Таджики утверждают, что раньше всех поселились на этой землё. Они выращивают пшеницу, лен и арбузы. У них продолговатые смиренные лица, они в поте лица трудятся над сооружением оросительных каналов. Они держат бойцовых куропаток и не умеют ухаживать за лошадьми.

В долине над таджикской деревней мы подошли к лагерю аймаков фирузкухи. Крыши их юрт представляли собой белые конусы, а сами юрты были изукрашены снаружи ромбами, завитками и клеточками всех мыслимых цветов, будто геральдическое поле. На васильковом лугу паслись лошади, а вдоль ручья росли ивы с белесыми листьями. Мы увидели толстохвостую овцу с таким здоровенным хвостом, что его привязали к телеге. Рядом с юртами женщины в фиолетовых одеждах чесали шерсть.

Была та пора года, когда земледельцы и кочевники, после периода прохладного равнодушия, неожиданно делаются лучшими друзьями. Поспел урожай. Кочевники закупают зерно на зиму. Жители деревни покупают сыр, шкуры и мясо. Они зазывают овец на свои поля — разрыхлить стерню и унавозить землю перед осенним севом.

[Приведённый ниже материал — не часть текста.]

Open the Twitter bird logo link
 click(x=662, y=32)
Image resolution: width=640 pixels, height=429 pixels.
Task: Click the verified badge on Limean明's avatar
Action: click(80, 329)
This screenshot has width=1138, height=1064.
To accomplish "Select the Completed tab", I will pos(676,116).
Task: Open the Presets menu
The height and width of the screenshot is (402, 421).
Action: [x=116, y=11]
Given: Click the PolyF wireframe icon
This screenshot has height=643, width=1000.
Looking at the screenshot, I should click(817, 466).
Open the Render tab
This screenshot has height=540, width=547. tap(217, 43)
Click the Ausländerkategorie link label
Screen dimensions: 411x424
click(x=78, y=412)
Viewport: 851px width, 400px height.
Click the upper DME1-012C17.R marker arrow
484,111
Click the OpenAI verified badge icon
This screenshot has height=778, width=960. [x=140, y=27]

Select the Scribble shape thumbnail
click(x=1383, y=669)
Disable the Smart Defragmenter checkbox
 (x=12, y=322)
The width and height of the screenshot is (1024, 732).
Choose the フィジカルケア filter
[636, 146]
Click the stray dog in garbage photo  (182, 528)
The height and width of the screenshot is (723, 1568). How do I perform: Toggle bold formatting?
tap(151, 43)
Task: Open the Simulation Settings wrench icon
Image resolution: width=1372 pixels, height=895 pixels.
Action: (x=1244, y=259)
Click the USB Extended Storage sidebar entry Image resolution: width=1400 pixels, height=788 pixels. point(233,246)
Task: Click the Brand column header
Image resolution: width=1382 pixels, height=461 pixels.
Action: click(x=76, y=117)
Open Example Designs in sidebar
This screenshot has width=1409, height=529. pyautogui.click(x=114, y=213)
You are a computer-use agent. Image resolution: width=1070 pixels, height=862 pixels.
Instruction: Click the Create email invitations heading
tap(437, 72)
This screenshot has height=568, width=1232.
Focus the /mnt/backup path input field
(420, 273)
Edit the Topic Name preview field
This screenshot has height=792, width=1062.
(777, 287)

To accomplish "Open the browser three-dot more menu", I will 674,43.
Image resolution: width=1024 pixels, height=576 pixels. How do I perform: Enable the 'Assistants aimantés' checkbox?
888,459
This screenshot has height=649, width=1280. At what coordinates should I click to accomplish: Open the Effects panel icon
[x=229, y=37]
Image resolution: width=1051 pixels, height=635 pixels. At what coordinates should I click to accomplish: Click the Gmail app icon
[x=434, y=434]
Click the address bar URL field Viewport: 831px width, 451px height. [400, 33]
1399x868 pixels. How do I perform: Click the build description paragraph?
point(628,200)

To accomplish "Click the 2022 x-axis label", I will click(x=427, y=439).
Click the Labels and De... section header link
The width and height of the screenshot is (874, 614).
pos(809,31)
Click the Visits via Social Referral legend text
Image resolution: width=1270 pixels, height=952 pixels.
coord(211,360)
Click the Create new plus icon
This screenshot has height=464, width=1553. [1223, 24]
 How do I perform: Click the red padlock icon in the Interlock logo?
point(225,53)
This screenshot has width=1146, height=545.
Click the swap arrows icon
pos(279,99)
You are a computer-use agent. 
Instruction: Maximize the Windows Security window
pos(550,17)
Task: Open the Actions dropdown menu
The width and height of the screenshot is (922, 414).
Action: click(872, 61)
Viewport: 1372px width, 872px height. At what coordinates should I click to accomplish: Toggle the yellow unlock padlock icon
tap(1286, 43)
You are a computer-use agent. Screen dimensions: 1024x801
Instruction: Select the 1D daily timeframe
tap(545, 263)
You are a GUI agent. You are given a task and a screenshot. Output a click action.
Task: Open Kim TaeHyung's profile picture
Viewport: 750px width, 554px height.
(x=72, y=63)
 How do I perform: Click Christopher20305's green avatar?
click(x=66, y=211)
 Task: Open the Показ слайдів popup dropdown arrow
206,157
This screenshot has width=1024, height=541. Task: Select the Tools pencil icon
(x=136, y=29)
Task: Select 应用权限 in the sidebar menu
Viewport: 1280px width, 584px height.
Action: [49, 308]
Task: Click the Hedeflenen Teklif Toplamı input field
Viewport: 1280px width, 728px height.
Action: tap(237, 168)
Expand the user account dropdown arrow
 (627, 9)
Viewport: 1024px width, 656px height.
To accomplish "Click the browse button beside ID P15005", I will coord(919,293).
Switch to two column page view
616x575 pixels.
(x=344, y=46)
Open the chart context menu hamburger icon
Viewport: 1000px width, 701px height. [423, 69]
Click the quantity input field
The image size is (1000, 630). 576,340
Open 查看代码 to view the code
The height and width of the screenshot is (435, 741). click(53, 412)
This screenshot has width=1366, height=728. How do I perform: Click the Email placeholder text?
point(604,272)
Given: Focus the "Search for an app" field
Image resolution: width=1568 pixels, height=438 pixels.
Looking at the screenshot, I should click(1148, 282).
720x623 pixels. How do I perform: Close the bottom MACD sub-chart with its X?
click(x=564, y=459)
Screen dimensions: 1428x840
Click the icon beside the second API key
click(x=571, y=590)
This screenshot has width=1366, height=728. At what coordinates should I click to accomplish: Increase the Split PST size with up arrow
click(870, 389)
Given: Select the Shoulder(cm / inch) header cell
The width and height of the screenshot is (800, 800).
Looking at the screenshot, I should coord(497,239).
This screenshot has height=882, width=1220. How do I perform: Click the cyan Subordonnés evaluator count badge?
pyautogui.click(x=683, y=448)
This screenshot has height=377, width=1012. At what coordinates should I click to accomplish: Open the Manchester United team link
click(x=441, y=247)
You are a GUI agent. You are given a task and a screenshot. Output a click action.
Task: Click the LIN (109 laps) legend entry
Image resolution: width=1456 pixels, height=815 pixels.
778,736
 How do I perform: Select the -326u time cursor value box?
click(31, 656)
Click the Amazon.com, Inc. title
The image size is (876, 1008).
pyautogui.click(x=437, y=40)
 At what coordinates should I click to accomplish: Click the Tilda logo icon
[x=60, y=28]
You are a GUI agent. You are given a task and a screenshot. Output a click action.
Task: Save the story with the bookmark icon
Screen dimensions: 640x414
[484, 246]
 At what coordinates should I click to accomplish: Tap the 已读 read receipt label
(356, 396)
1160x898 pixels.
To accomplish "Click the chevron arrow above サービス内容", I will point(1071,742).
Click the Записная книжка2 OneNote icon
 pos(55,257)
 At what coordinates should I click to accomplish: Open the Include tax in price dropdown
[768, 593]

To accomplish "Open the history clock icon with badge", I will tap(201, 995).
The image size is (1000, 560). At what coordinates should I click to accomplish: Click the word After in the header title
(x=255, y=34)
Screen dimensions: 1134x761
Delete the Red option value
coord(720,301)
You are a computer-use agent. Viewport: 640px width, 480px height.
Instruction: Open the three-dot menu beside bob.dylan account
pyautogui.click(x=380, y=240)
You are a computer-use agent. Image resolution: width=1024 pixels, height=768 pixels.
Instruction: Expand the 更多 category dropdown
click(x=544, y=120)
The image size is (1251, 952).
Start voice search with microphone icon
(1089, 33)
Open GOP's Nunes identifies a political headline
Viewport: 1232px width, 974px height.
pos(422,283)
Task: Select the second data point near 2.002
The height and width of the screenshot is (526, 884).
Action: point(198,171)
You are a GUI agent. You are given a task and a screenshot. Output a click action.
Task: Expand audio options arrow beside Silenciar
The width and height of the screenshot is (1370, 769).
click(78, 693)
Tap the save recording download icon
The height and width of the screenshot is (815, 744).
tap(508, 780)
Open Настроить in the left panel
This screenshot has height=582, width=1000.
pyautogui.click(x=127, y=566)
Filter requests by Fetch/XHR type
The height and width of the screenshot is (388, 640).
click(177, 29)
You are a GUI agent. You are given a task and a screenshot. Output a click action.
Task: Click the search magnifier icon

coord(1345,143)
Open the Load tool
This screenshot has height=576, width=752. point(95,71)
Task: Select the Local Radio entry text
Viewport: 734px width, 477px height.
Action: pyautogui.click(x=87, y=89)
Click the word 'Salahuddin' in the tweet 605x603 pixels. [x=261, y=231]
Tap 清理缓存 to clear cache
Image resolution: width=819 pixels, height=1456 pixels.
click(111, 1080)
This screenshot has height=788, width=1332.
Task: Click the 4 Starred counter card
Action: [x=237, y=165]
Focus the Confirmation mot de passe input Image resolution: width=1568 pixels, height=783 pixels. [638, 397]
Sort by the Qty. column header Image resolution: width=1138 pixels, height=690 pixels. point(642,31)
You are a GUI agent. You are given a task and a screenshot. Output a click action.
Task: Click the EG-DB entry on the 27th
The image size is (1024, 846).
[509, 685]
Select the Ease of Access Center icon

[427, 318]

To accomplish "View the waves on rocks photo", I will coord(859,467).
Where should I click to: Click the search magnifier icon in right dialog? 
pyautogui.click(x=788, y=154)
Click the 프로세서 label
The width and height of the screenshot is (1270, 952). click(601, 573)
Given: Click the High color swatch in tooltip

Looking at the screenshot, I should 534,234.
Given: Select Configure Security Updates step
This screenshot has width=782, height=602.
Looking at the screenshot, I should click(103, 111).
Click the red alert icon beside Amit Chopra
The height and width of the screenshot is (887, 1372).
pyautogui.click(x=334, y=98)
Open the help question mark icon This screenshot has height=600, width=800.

Кочевник и сеятель — вот два плеча рычага так называемой «неолитической революции», которая, в ее классической форме, произошла приблизительно в 8500 г. до н. э. на склонах хорошо орошаемой «земли холмов и долин» — «плодородного полумесяца», который пролег дугой от Палестины до юго-восточного Ирана. Здесь, на высоте около 900 м, дикие предки наших коз и овец щипали дикую пшеницу и дикий ячмень.

Постепенно, по мере того как одомашнивались и окультуривались все эти четыре вида, крестьяне расселялись внизу, в пойме рек, приносящих плодородный ил; из этих поселений и возникли позже первые города. Скотоводы же уходили на высокогорные летние пастбища и постепенно создали свой, конкурирующий, уклад жизни.

Амориты, которые не знают зерна… Народ, чьи набеги подобны урагану… Народ, который никогда не жил в городах…

Шумерский текст
УИССА, ПЛАТО АИР, НИГЕР

Сад был круглым. Почва — черной. По периметру его окружала изгородь из колючих кустарников — чтобы не забредали верблюды и козы. Посреди сада, по обеим сторонам от колодезя и водоема, возвышались две древние финиковые пальмы.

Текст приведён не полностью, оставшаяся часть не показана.